◆ Activity ◆
Write out every single entry exactly.

════════════════════

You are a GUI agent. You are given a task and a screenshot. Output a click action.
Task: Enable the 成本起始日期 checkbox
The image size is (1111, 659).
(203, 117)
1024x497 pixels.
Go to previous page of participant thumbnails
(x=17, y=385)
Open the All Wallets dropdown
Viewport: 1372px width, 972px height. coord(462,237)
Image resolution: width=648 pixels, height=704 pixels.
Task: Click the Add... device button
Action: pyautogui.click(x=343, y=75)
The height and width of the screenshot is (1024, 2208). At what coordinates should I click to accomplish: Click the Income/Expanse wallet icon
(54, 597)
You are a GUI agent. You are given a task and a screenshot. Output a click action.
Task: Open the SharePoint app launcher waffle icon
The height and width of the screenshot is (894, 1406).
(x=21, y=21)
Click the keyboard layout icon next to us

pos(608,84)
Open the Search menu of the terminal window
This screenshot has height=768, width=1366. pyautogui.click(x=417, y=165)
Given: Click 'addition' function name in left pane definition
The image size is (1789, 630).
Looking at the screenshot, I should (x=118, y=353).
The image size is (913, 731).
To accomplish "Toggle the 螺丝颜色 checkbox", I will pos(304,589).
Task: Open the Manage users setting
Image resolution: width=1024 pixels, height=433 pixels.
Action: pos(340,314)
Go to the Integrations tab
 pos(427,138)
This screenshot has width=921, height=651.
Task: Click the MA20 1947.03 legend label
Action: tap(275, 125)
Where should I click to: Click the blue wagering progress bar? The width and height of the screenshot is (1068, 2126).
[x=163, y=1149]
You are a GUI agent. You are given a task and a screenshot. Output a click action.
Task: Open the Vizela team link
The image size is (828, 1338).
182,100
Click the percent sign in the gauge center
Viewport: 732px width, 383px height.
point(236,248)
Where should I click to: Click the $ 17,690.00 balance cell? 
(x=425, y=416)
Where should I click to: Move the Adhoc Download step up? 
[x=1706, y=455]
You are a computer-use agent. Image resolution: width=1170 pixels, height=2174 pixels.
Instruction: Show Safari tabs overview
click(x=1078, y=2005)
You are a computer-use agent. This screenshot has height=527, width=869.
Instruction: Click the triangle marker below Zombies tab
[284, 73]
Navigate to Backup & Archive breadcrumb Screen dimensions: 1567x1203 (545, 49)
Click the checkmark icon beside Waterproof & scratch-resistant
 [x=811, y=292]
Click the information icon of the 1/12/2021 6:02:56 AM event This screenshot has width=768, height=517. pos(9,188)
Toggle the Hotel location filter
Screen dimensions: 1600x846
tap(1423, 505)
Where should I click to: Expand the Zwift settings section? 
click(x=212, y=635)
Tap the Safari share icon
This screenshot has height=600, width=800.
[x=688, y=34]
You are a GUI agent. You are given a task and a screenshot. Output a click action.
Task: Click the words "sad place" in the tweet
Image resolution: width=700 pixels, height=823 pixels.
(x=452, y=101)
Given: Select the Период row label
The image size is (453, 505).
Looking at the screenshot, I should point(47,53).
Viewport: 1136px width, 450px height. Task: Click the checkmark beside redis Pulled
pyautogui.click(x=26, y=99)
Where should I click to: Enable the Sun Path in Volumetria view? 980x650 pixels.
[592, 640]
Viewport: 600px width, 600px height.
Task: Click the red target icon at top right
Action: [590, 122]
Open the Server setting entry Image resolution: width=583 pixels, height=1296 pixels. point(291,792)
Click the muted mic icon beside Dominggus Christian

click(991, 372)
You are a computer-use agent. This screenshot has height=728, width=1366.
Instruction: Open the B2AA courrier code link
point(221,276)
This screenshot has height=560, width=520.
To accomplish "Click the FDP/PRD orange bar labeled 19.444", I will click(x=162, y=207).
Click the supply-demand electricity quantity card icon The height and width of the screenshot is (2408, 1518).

════════════════════

◆ Reply ◆
You are a GUI agent. You are given a task and a screenshot. Output a click action.
Task: Enable the 成本起始日期 checkbox
The image size is (1111, 659).
(203, 117)
1024x497 pixels.
Go to previous page of participant thumbnails
(x=17, y=385)
Open the All Wallets dropdown
Viewport: 1372px width, 972px height. coord(462,237)
Image resolution: width=648 pixels, height=704 pixels.
Task: Click the Add... device button
Action: pyautogui.click(x=343, y=75)
The height and width of the screenshot is (1024, 2208). At what coordinates should I click to accomplish: Click the Income/Expanse wallet icon
(54, 597)
You are a GUI agent. You are given a task and a screenshot. Output a click action.
Task: Open the SharePoint app launcher waffle icon
The height and width of the screenshot is (894, 1406).
(x=21, y=21)
Click the keyboard layout icon next to us

pos(608,84)
Open the Search menu of the terminal window
This screenshot has height=768, width=1366. pyautogui.click(x=417, y=165)
Given: Click 'addition' function name in left pane definition
The image size is (1789, 630).
Looking at the screenshot, I should (x=118, y=353).
The image size is (913, 731).
To accomplish "Toggle the 螺丝颜色 checkbox", I will pos(304,589).
Task: Open the Manage users setting
Image resolution: width=1024 pixels, height=433 pixels.
Action: pos(340,314)
Go to the Integrations tab
 pos(427,138)
This screenshot has width=921, height=651.
Task: Click the MA20 1947.03 legend label
Action: tap(275, 125)
Where should I click to: Click the blue wagering progress bar? The width and height of the screenshot is (1068, 2126).
[x=163, y=1149]
You are a GUI agent. You are given a task and a screenshot. Output a click action.
Task: Open the Vizela team link
The image size is (828, 1338).
182,100
Click the percent sign in the gauge center
Viewport: 732px width, 383px height.
point(236,248)
Where should I click to: Click the $ 17,690.00 balance cell? 
(x=425, y=416)
Where should I click to: Move the Adhoc Download step up? 
[x=1706, y=455]
You are a computer-use agent. Image resolution: width=1170 pixels, height=2174 pixels.
Instruction: Show Safari tabs overview
click(x=1078, y=2005)
You are a computer-use agent. This screenshot has height=527, width=869.
Instruction: Click the triangle marker below Zombies tab
[284, 73]
Navigate to Backup & Archive breadcrumb Screen dimensions: 1567x1203 (545, 49)
Click the checkmark icon beside Waterproof & scratch-resistant
 [x=811, y=292]
Click the information icon of the 1/12/2021 6:02:56 AM event This screenshot has width=768, height=517. pos(9,188)
Toggle the Hotel location filter
Screen dimensions: 1600x846
tap(1423, 505)
Where should I click to: Expand the Zwift settings section? 
click(x=212, y=635)
Tap the Safari share icon
This screenshot has height=600, width=800.
[x=688, y=34]
You are a GUI agent. You are given a task and a screenshot. Output a click action.
Task: Click the words "sad place" in the tweet
Image resolution: width=700 pixels, height=823 pixels.
(x=452, y=101)
Given: Select the Период row label
The image size is (453, 505).
Looking at the screenshot, I should point(47,53).
Viewport: 1136px width, 450px height. Task: Click the checkmark beside redis Pulled
pyautogui.click(x=26, y=99)
Where should I click to: Enable the Sun Path in Volumetria view? 980x650 pixels.
[592, 640]
Viewport: 600px width, 600px height.
Task: Click the red target icon at top right
Action: [590, 122]
Open the Server setting entry Image resolution: width=583 pixels, height=1296 pixels. point(291,792)
Click the muted mic icon beside Dominggus Christian

click(991, 372)
You are a computer-use agent. This screenshot has height=728, width=1366.
Instruction: Open the B2AA courrier code link
point(221,276)
This screenshot has height=560, width=520.
To accomplish "Click the FDP/PRD orange bar labeled 19.444", I will click(x=162, y=207).
Click the supply-demand electricity quantity card icon The height and width of the screenshot is (2408, 1518).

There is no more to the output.